Nick Bennett, PharmD
Pharmacist
Saint Luke's Health System, United States
Disclosure information not submitted.
Majdi Hamarshi, MD
Intensivist
Saint Luke's Health System
Kansas City, Missouri, United States
Disclosure information not submitted.
Title: Assessing the Role of the BioFire Pneumonia PCR Panel in Antimicrobial Stewardship in the ICU
Introduction:
Timely identification of a culprit pathogen in pneumonia can reduce unwarranted antimicrobial use. The processing time for a final culture is 2-3 days, during which empirical broad-spectrum antibiotics are given. There are two commercially available PCR panels that provide results within hours. The latest is the BioFire Pneumonia Panel (PN Panel), which is a multiplex PCR assay that provides results in 75 minutes. The PN Panel detects 33 bacterial and viral pathogens, including antimicrobial resistance genes, from bronchioalveolar lavage (BAL) specimens. The other panel is the BioFire Respiratory 2 Panel (RP2 Panel), which is a PCR panel that detects 21 viral and bacterial pathogens. In this study we compared the impact of these two panels obtained from BAL respiratory culture on clinical decision making regarding antimicrobial therapy.
Methods:
This was a retrospective review of critically ill patients with suspected pneumonia who underwent BAL for respiratory culture and PCR testing between March 2019-February 2020 (RP2 Panel) and March 2020-February 2021 (PN Panel). Antimicrobial therapy modifications based off the PN Panel were compared to those with the RP2 Panel. We also assessed concordance rates of the PN Panel with culture results.
Results:
There were 61 patients in the PN Panel group and 70 in the RP2 group. The PN Panel led to a change in empiric antimicrobial regimens in 33% of the patients (escalation in 10%, de-escalation in 23%) compared to 4% in the RP2 group (P < 0.0001). However, there was no significant difference in total days of antibiotics between the two groups (8.7 vs 8.6, P=0.94).
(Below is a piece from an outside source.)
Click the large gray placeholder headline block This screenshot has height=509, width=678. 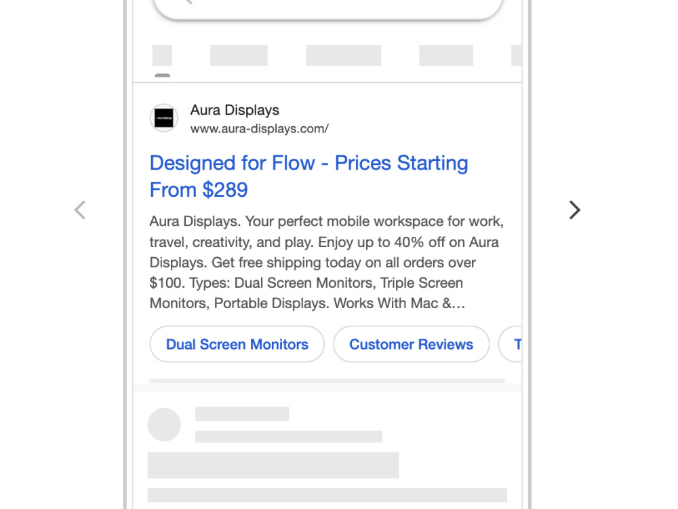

In 3% of the patients, the PN Panel detected pathogens that were not recovered by culture and led to escalation of antibiotics. The concordance rate between the PN panel and culture was 64%. Of the discordant results, 54.5% were due to PN panel positive and culture negative scenarios. The PN Panel detected resistance that was not detected by culture in 4.5% of the patients and missed resistance that was recovered by culture in 9% of the patients.
Conclusion:
The PN Panel when compared to RP 2 panel has significantly led to a change in the empiric antibiotics regimen in critically ill patients.